Tapi, gaya hidup yang seperti itu dilakoni Chairil Anwar tak lama. Tentara Pendudukan Jepang masuk ke Tanah Air. Hubungan pos dan telekomunikasi Jawa dengan Sumatera menjadi sangat sulit. Juga keadaan ekonomi pada umumnya. Banyak pelajar dari Sumatera di Jawa dipulangkan ke kampung halamannya oleh Jepang dengan menggunakan kapal, termasuk Asrul Sani dan Sitor Situmorang, yang kelak dikenal sebagai penyair dan insan perfilman terkemuka.
Tapi, Chairil menolak pulang. Ia tetap bertahan di Batavia, meski harus hidup menggelandang karena tak ada kiriman uang dari ayahnya. Kehidupannya pun berubah 180 derajat, sampai-sampai sekolahnya pun terputus, meski ia telah menguasai bahasa Belanda, Inggris, dan Prancis.
Tak ada lagi Chairil yang perlente. Yang ada adalah Chairil yang lusuh, kerap bermata merah karena kurang tidur, sering mencuri kecil-kecilan. Hidupnya dilakoni sebagai “binatang jalang”. Pergaulannya pun lebih banyak di kalangan seniman, dari berbagai bidang. Dan, ia pun kelak menjadi semacam mitos tentang kehidupan seniman: tidak punya pekerjaan tetap, bertingkah menjengkelkan dan seperti orang yang sakit jiwa, tak peduli dengan penampilannya, dan kerap memanjangkan angan-angan.
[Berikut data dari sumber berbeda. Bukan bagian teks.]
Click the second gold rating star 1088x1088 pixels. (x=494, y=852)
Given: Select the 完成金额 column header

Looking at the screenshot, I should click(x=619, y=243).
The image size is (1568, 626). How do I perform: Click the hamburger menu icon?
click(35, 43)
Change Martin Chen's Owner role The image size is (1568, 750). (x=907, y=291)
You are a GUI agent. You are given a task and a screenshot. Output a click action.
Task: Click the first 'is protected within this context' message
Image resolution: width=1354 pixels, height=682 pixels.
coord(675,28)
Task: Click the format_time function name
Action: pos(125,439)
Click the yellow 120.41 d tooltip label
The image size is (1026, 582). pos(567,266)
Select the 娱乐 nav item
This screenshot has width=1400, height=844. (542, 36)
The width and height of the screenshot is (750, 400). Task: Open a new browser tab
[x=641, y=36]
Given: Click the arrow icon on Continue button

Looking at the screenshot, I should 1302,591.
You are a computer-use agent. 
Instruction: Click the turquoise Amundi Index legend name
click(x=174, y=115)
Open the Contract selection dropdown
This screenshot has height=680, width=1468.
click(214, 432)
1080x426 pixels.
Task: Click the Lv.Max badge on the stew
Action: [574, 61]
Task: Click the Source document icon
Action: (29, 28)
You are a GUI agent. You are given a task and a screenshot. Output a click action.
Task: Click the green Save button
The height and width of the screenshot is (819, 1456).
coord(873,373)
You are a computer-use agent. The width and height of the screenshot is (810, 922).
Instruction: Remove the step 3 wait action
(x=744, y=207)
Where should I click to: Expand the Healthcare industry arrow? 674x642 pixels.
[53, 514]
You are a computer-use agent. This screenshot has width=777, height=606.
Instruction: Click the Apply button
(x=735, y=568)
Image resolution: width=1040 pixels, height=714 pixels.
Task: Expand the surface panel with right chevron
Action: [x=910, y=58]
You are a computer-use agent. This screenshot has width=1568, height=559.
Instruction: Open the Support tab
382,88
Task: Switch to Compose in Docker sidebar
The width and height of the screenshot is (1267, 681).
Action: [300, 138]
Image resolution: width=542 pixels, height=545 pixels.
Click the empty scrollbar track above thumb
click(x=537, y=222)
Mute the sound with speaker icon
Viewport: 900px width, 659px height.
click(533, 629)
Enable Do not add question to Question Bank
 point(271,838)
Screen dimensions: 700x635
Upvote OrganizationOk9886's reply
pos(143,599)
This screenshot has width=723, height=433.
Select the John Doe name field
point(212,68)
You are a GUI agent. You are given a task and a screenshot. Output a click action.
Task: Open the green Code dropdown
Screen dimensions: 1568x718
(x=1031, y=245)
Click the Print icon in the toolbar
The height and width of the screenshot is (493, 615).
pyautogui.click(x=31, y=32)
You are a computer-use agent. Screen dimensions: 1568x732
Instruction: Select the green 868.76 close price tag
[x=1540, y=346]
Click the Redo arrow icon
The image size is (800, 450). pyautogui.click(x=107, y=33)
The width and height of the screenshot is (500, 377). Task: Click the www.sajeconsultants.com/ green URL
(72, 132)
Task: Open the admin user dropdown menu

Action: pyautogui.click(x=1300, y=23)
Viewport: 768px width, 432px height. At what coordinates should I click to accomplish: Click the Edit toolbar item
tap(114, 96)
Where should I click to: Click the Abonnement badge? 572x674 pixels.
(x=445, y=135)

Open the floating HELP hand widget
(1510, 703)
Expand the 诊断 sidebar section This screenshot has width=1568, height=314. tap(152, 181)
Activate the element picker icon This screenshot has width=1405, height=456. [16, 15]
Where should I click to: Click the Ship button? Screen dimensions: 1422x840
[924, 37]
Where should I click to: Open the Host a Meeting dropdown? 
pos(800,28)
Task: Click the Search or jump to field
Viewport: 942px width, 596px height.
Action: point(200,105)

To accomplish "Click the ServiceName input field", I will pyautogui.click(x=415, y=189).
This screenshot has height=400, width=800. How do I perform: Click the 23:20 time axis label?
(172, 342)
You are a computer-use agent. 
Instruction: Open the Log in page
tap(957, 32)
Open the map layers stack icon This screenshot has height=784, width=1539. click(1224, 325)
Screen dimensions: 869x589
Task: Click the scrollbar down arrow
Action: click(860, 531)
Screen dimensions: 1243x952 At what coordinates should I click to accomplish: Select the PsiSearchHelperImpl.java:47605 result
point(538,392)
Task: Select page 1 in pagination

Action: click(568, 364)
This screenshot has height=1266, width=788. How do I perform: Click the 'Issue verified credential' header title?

Namun, ia tetap seorang yang mencintai bahasa, yang kerap kesal dengan penciptaan puisi-puisinya, dan terus gelisah karena ingin menggali kata sampai ke intinya. Pada kartu pos yang ditujukan kepada kritikus H.B. Jassin bertanggal 11 Maret 1944, ia mengatakan, “Kubaca sajak-sajakku semua. Aku kesal, sekesalnya…, jiwaku setiap menit bertukar warna, sehingga tak tahu aku apa…”
Itu juga mungkin yang membuat Chairil Anwar akhirnya berhasil menciptakan puisi-puisi yang cemerlang dan memiliki elan vital, gairah yang menggebu-gebu yang menyiratkan semangat hidup yang tinggi, seperti diakui oleh banyak kritikus sastra. Guru Besar Fakultas Ilmu Budaya Universitas Indonesia yang juga penyair terkemuka, Sapardi Djoko Damono, dalam sebuah kesempatan mengatakan, karya-karya Chairil Anwar memiliki nilai yang sangat penting dalam perkembangan puisi modern di Indonesia.
Namun,kata Sapardi juga, banyak yang lupa bahwa sajak-sajak yang ditulis menjelang kematian Cahiril Anwar justru menunjukkan sikap hidup yang matang dan mengendap, meskipun umurnya baru 26 tahun. Chairil wafat di Jakarta pada 28 April 1949, dalam usia 27 tahun, karena serangan kuman TBC. Ia dimakamkan di tempat Pemakaman Umum Karet Bivak, Jakarta Pusat.
“Kita umumnya lebih suka membayangkan semangat hidup penyair ini seperti yang terungkap dalam sajak-sajaknya ‘Semangat’ dan ‘Kepada Kawan’…” tulis Sapardi pada penutup buku Aku Ini Binatang Jalang (1996).